レッドソックスのアロルディス・チャプマン投手(37)が7日(日本時間8日)のレンジャーズ戦の9回、打者クリムに投じた3球目の外角シンカーが103・8マイル(約167キロ)をマーク。MLB公式X(旧ツイッター)が動画とともに「スタットキャストで球速を記録し始めた2008年以降、(レッドソックス)球団史上最速、今季のメジャーで最速の球を投げた」と投稿し、大きな話題になった。

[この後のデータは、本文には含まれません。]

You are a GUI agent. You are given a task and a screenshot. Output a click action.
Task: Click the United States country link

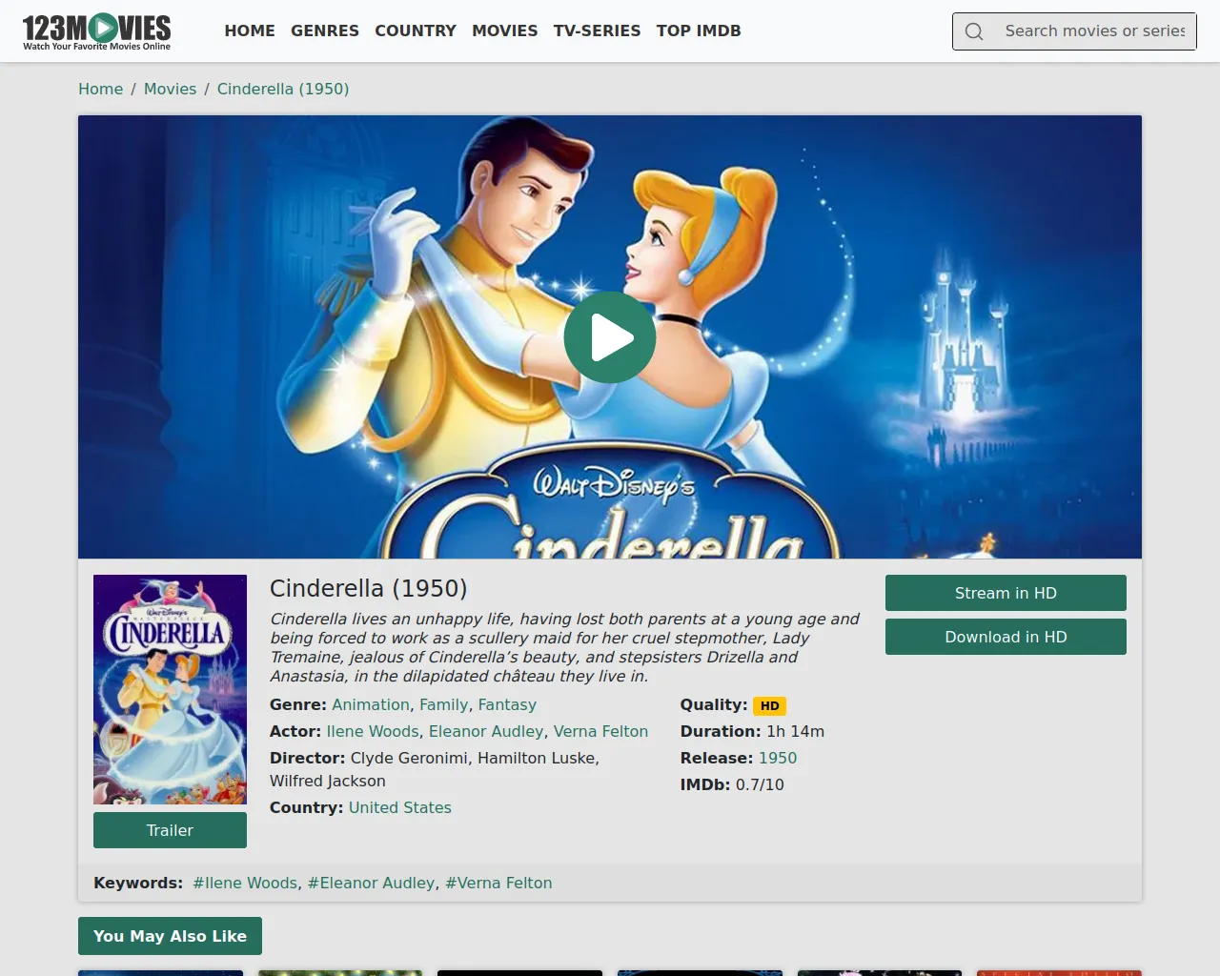[400, 807]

 チャプマンは10年にレッズと6年契約。同年9月24日に敵地パドレス戦でトニー・グウィンに投じた直球がメジャー史上最速の105・8マイル(約170・3キロ)を記録。「世界最速」の称号を手にした。

 昨季終了後にパイレーツからFAとなり、1年1075万ドル(約15億6200万円)で契約。今季は14試合に登板、2勝1敗5セーブ、防御率2・19、12回1/3を投げ18三振、5四球と剛腕は健在だ。

 試合前は決まってブルペン捕手を相手に、外野でバッテリー間のキャッチボールを約10分間、持ち球のストレート、シンカー、スライダー、スプリットをほぼ全力投球し、登板間隔が空いている時には全身を使った70~80メートルの遠投を行うなど、自分流の調整を行っている。

 今季のシンカーの平均球速は100・8マイル(約162・2キロ)。「100マイル(約160・9キロ)とは」と尋ねると「100マイル(以上)というのは、自分が健康であることの証明。私にとって、とても基本的かつ重要なカギだと思っている」と返ってきた。

 37歳で100マイル超を連発するのは驚異だ。なぜ可能なのか。チャプマンは「そのためにハードなトレーニングを続けているが、私にこの才能を与えてくれた神に大変感謝している」と語った。

 もちろん、練習や準備は怠らない。

「肩やヒジのケアやトレーニングはもちろん、リカバリーも重要で、登板が何日か空いていれば遠投をしてからキャッチボールを行い、登板翌日や身体が張っている時は軽めに調整している」

 100マイルを投げ続けるためのカギは「身体全体を使って投げること。特に足、股関節をどう安定して動かせるか。健康を維持するために、投球メカニクスをチェックすることはとても重要だ」と明かした。

 登板後のケアについて聞くと、「まだシーズン序盤なので、特に何もしていない。今後どうなるか、自分の状態に何か異変がないか、しっかりと見ていきたい」。メジャー16年目はここまで順調だ。

 まだ、開幕して1か月ほど。今季のメジャー最速や球団記録を更新しても驚かない。